RECORD EXTRACTS ::

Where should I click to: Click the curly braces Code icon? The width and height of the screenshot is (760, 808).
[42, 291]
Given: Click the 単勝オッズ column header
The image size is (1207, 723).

...

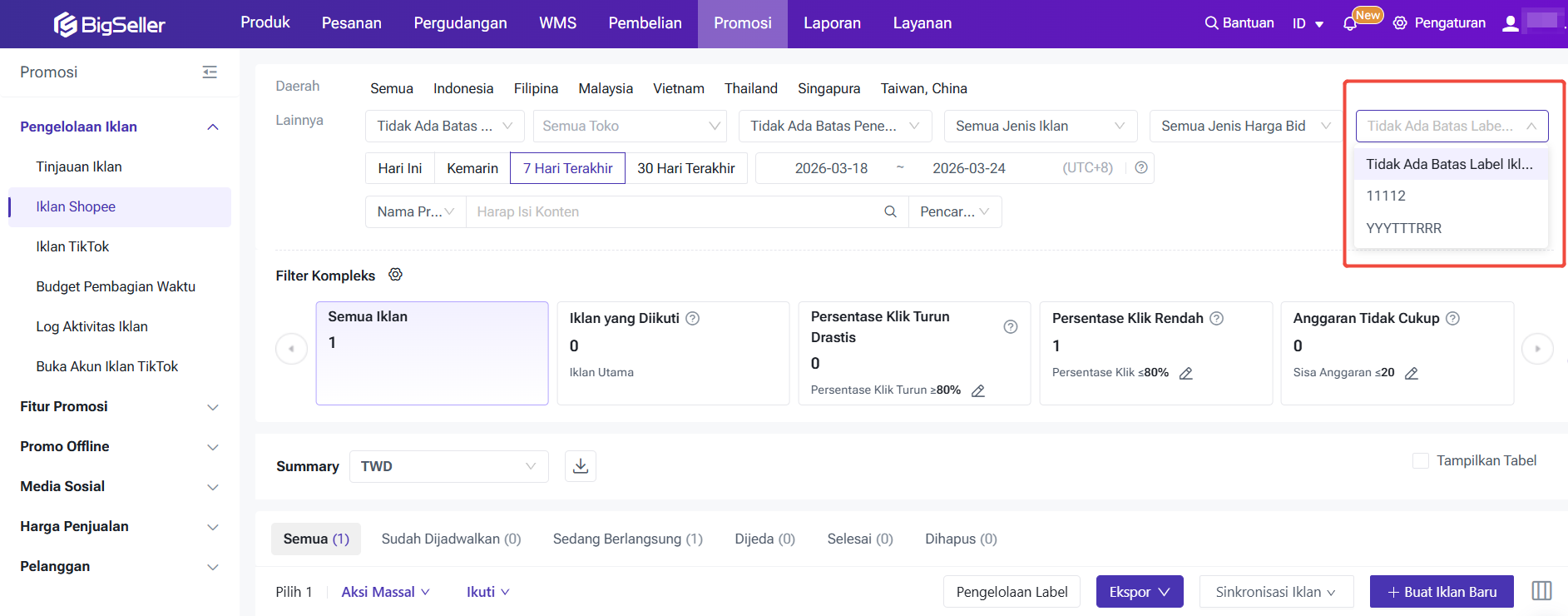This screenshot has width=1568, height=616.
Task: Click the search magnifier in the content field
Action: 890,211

WHAT IS REQUIRED ::
Every line from the line containing "Given: Click the 単勝オッズ column header" through the line containing "The image size is (1207, 723)." in the records above must be retyped exactly. Leave out the rest.

FINISHED TASK ::
Given: Click the 単勝オッズ column header
The image size is (1207, 723).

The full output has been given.